[Saved data entries]
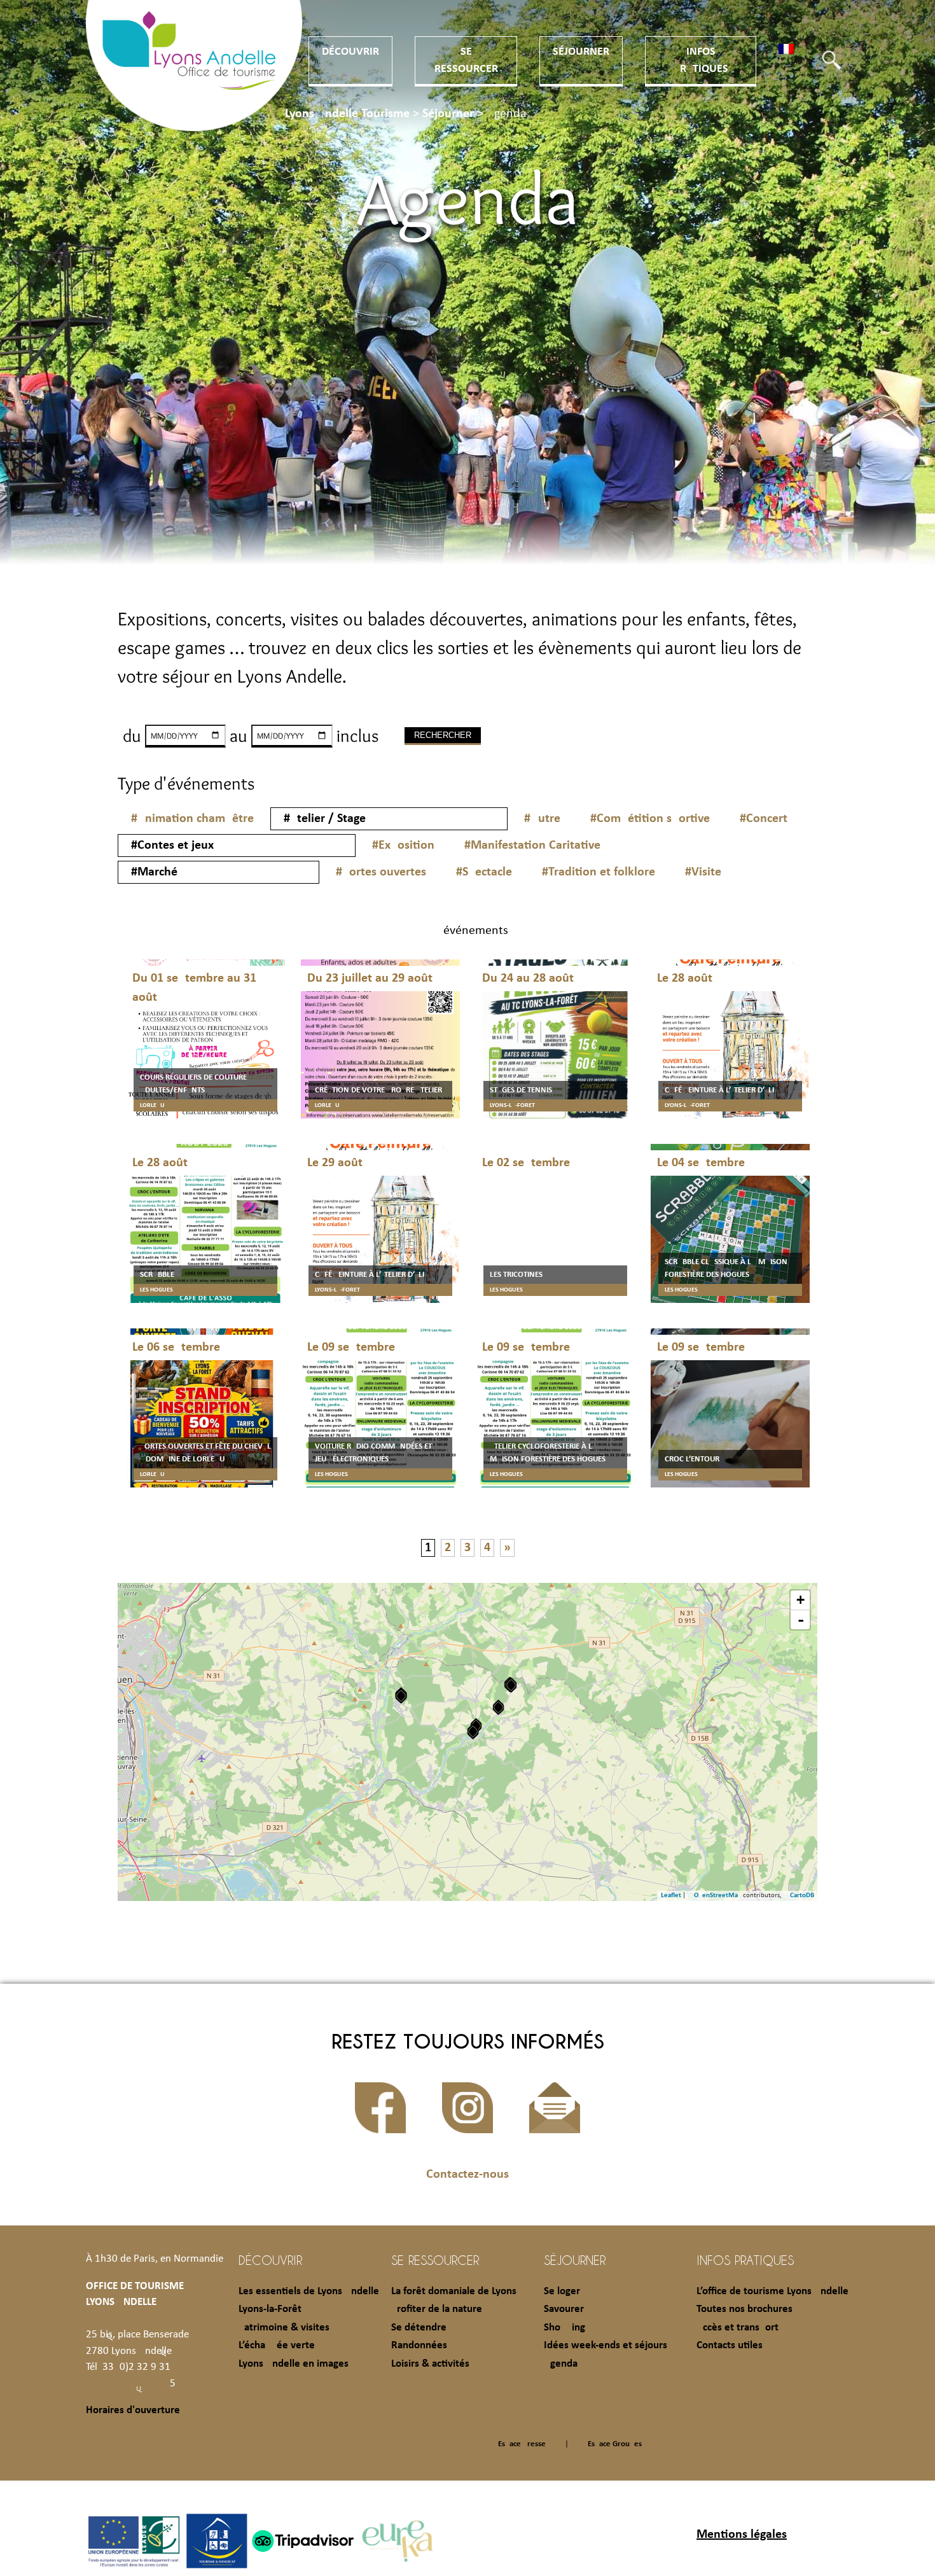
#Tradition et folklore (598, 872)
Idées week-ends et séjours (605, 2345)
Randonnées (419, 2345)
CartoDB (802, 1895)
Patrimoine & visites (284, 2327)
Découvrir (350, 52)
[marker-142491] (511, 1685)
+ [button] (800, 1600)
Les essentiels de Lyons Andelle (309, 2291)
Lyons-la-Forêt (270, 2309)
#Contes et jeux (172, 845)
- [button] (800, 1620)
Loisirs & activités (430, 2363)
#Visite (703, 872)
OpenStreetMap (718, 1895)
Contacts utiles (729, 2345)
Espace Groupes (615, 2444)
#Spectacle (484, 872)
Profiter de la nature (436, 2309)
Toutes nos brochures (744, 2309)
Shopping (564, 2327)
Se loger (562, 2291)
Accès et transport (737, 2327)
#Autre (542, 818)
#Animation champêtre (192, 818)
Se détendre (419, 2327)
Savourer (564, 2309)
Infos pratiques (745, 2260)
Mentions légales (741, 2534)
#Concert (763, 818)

- [Task directions] Take every line above where "Lyons" appears and copy it.

- [Written response]
Les essentiels de Lyons Andelle (309, 2291)
Lyons-la-Forêt (270, 2309)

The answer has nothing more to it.